## [What the task requires]
Exact copy, no pictures: reproduce the lines from the one that holds "You are a computer-use" through the end of the entries.

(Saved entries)
-------------------------

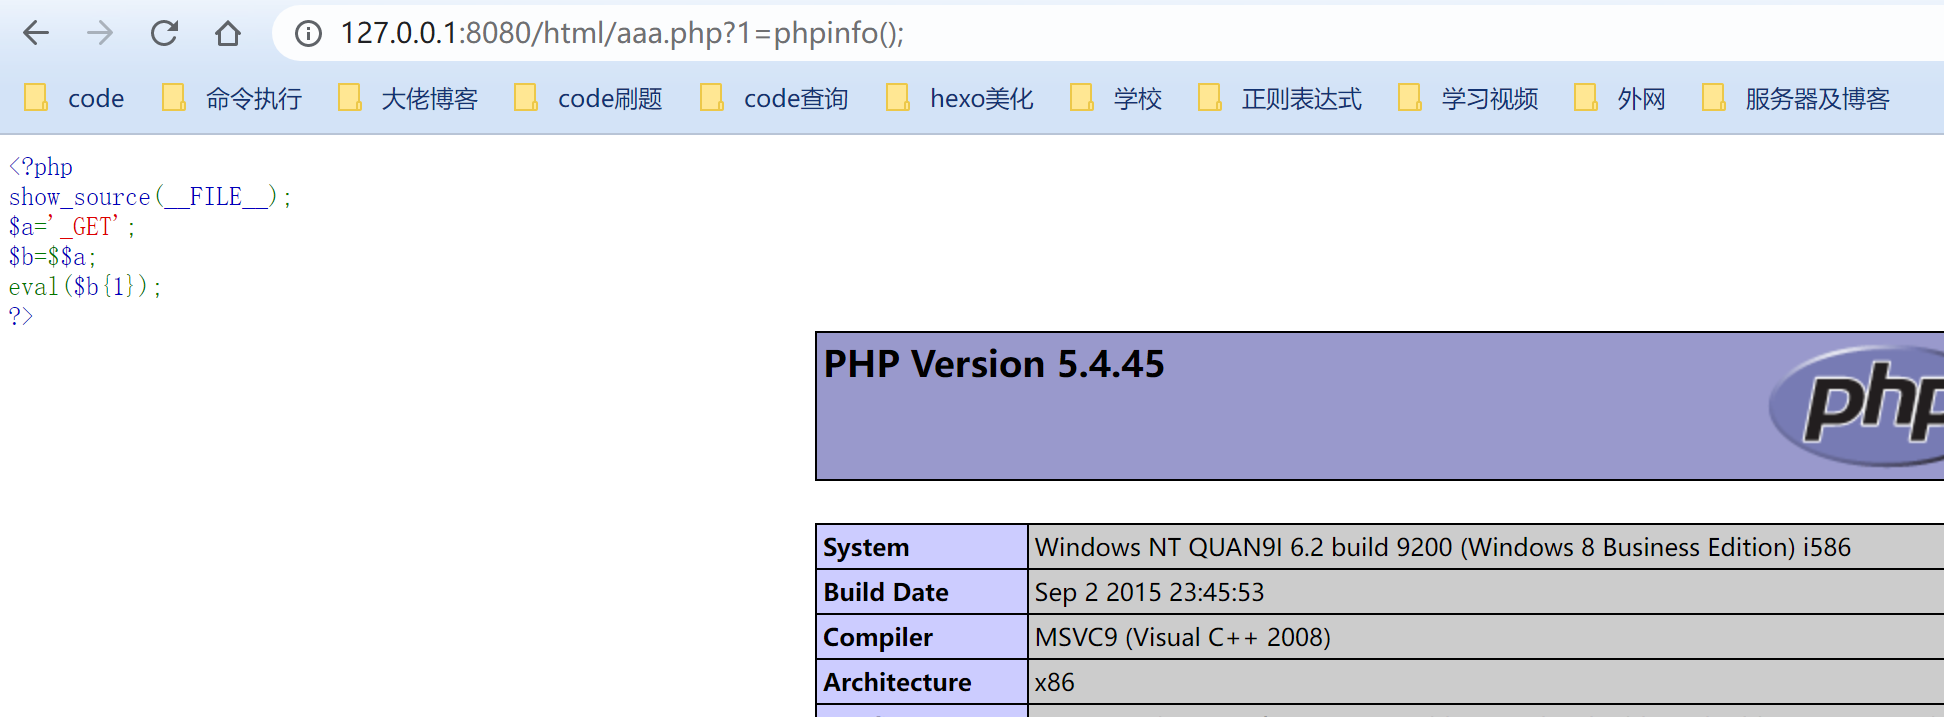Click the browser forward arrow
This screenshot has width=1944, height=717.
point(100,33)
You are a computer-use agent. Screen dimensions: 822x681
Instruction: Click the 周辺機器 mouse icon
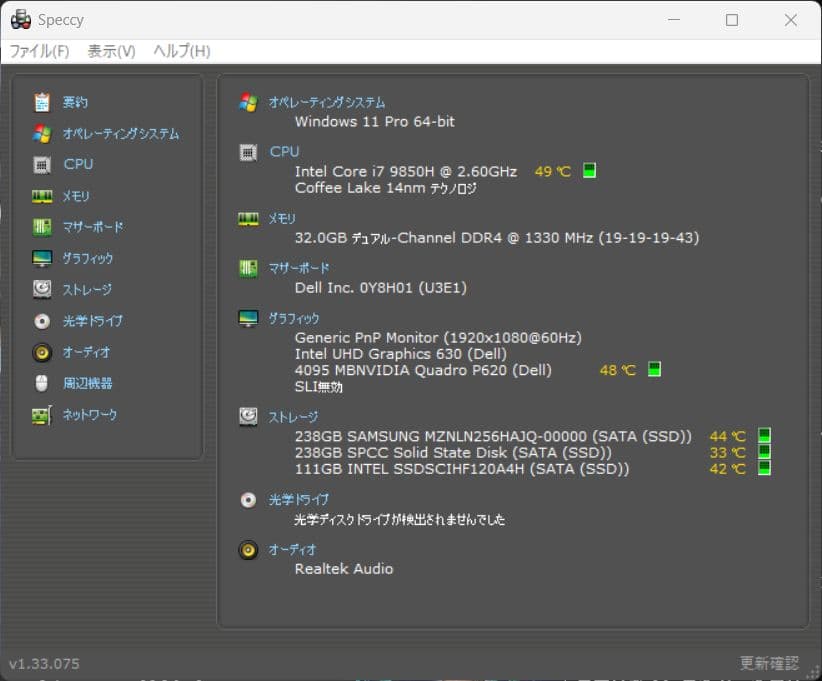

-------------------------

## [Result for this task]
You are a computer-use agent. Screen dimensions: 822x681
Instruction: Click the 周辺機器 mouse icon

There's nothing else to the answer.